X-Message-Number: 7288
From: 
Date: Tue, 10 Dec 1996 09:09:03 -0500
Subject: SCI. CRYONICS philosophy

Thomas Donaldson's Cryonet # 7287 (the part addressed to me) is frustrating.
Bright as he is, I can't seem to make him understand what I am saying.
Perhaps nothing short of the complete book will do it. But here's another
brief partial try anyway:

First, Thomas says that "right now we are all being selected for our ability
to propagate our genome." Wrong wrong wrong. In the ordinary course of
events, the GENOME is selected for its ability to propagate itself. I am
 talking about INDIVIDUALS.  If by "selection" we mean success in saving or
extending one's own life, then some of us are trying to "select" ourselves by
signing up for cryonics and using life extension supplements and engaging in
research or supporting it, etc.

Thomas further says that "only one possible development will change our
current relationship to natural selection" (and that is genetic engineering).
And once more, I am talking about individuals; and whether we live or die,
and whether we are happy or unhappy, depends in part on our individual
actions, to a considerable extent under our own control, and not just on
blind forces of evolution.

Still further Thomas says, "It isn't enough to set out principles about how
we "should" ...act..." This again shows a fundamental misunderstanding of
what I am saying.

First, I am not "setting out" principles, but working to LEARN and DEVELOP
those principles which tend to further the individual's long term
satisfaction--deriving specific guidelines from the basics of biology and
logic.
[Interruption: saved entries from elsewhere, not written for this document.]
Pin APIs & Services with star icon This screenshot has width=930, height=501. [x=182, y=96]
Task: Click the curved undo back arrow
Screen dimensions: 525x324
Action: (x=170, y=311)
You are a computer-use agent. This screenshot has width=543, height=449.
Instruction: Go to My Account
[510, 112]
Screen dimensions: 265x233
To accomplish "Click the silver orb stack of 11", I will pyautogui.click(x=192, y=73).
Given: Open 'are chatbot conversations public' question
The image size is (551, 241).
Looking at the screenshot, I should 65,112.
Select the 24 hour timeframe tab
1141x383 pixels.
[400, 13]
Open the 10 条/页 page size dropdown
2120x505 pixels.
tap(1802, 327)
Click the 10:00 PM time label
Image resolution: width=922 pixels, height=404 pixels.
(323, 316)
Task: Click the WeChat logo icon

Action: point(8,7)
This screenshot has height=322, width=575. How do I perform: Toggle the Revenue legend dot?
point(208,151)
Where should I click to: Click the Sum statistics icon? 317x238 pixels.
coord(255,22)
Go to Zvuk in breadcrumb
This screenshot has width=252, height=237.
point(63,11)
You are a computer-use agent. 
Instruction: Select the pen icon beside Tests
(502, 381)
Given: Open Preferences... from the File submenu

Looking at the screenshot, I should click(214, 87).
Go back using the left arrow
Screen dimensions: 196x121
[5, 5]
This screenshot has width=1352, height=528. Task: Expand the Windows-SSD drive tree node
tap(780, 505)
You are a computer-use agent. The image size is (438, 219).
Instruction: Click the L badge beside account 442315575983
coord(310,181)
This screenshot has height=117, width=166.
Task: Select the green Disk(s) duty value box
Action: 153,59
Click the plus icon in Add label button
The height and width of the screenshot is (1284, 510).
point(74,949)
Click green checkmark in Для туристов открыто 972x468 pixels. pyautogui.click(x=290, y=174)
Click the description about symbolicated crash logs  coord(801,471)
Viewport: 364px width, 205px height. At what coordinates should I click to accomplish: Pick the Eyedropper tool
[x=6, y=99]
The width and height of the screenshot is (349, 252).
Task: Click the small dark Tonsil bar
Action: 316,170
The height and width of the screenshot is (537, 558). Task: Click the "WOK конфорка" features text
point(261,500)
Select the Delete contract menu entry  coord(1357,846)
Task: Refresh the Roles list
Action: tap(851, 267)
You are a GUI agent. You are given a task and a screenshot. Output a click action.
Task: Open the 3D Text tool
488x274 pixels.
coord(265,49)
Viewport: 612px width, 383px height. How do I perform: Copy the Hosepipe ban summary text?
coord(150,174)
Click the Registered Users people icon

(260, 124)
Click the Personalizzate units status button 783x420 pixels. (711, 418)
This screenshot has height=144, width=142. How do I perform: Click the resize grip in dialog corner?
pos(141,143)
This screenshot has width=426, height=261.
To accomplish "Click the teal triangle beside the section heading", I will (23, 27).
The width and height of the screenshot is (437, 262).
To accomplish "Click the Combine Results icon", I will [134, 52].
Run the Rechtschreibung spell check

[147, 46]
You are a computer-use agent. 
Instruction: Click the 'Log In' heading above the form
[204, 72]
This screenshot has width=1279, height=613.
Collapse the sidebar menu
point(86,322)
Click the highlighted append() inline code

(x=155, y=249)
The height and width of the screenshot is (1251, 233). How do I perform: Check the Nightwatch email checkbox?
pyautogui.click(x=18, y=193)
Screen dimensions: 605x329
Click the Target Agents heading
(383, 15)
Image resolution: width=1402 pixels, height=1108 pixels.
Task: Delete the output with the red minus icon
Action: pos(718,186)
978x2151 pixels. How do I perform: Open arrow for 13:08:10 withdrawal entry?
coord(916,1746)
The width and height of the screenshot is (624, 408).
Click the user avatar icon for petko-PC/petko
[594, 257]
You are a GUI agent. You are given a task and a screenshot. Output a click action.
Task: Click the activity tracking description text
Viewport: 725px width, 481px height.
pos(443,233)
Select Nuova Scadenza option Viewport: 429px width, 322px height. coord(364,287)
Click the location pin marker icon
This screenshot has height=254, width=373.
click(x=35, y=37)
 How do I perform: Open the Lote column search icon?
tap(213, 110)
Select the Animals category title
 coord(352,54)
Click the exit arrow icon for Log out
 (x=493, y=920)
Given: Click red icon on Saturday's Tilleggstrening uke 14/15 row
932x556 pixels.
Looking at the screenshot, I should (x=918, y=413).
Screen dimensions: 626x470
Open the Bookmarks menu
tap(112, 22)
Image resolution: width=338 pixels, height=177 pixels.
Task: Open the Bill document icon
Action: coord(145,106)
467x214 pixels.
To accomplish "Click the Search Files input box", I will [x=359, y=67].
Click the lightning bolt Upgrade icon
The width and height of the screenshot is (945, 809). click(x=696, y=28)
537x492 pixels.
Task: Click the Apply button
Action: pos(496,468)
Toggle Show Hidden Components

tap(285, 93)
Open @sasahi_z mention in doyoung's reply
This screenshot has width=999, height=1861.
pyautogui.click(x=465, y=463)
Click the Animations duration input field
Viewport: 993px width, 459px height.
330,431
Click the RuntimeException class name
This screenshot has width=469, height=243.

This has never been done before to any significant extent, and
evidently even the CONCEPT is so strange to most people that they have
difficulty getting past the language barriers. (Or else I am inordinately
clumsy in my use of language.)

In my lexicon, what you as an individual "should" do or "ought" to do is just
whatever is most likely to maximize your future satisfaction. (It has NOTHING
to do with evolution in the ordinary sense, on which Thomas seems to be
fixated.) It is extremely simple in principle (if you can overcome
traditional mind-sets); extremely complex, subtle, and difficult in practice.
It is also the most important question anyone faces.